Credit: Reuters/Danny Moloshok

WASHINGTON (Reuters) - The Federal Reserve should continue to pare its massive bond-buying program even if a key jobs report due out on Friday falls short of expectations, a top Fed official said on Thursday.

"In my mind, unless we really fall off track in the economy pretty dramatically, I think the tapering program should proceed," Atlanta Federal Reserve Bank President Dennis Lockhart told Reuters in an interview, adding that he has "modest" expectations for the Labor Department's nonfarm payrolls report.

The Labor Department is expected to report on Friday that U.S. businesses added 149,000 jobs in February and the unemployment rate remained unchanged at 6.6 percent, according to a Reuters survey of economists.

That would be an improvement from the weak jobs gains of the prior two months. Recent weakness in the jobs market along with soft manufacturing and retail sales data has signaled that the economic recovery lost some momentum in the early part of 2014.

Lockhart attributed the weak data to the severe winter weather that has gripped much of the United States, and said he expects it to be well into the second quarter before the Fed has real clarity if the softness has a more persistent cause.

Lockhart, who does not have a vote this year on the Fed's policy-setting panel but who participates in policy discussions, is considered to be near the center of the Fed's policy spectrum, and his comments likely reflect the views at the core of the central bank.

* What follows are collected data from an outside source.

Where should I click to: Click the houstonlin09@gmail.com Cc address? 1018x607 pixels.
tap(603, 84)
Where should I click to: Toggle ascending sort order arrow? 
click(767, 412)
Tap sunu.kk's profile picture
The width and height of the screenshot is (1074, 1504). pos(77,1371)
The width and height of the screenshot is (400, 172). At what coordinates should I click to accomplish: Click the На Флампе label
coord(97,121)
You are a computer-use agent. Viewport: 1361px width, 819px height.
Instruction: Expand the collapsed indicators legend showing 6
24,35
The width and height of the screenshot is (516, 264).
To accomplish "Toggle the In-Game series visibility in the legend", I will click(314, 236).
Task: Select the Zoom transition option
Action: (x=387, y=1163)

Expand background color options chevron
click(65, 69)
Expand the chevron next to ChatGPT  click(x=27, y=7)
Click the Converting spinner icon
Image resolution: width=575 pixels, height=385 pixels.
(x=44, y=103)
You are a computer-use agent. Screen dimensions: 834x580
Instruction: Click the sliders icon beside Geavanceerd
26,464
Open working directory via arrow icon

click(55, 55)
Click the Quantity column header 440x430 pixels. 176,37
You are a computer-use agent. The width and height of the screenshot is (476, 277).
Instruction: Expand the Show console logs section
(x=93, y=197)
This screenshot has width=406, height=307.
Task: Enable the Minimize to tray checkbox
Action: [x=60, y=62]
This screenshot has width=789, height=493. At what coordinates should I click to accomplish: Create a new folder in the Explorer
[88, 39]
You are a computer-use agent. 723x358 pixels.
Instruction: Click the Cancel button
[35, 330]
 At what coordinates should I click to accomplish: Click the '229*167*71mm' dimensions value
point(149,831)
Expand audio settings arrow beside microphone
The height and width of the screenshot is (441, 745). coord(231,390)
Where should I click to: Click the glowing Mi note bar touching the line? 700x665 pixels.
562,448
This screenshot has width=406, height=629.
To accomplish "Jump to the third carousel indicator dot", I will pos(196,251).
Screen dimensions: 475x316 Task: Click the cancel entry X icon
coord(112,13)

The Fed has kept interest rates near zero since 2008 and has bought trillions of dollars of Treasuries and mortgage-backed securities to lower borrowing costs and boost investment and hiring.

But in recent months, as the economy and labor markets showed improvement, the central bank began reducing its monthly bond purchases and signaled that it plans to phase them out by late in the year.

Monthly purchases now total $65 billion, down from an initial $85 billion, and many economists expect the Fed to continue to trim the monthly purchases by $10 billion every six weeks or so.

Lockhart acknowledged that there could be conditions under which the Fed may need to pause or even ramp back up bond-buying, "but I think the bar is very high ... Certainly, as the balance sheet gets larger the potential costs grow, so I'm not ignoring that, but I don't think the tool should be taken off the table entirely."

Lockhart said he believes the Fed should soon retool its guidance on how long it will keep rates low. The central bank has for over a year vowed to keep rates near zero until unemployment falls to at least 6.5 percent.

"I would prefer a bit more of a qualitative framework ... that doesn't necessarily tie us to one number," Lockhart said. "I think the closer we get to 6.5 percent, the more it's necessary to refresh the guidance."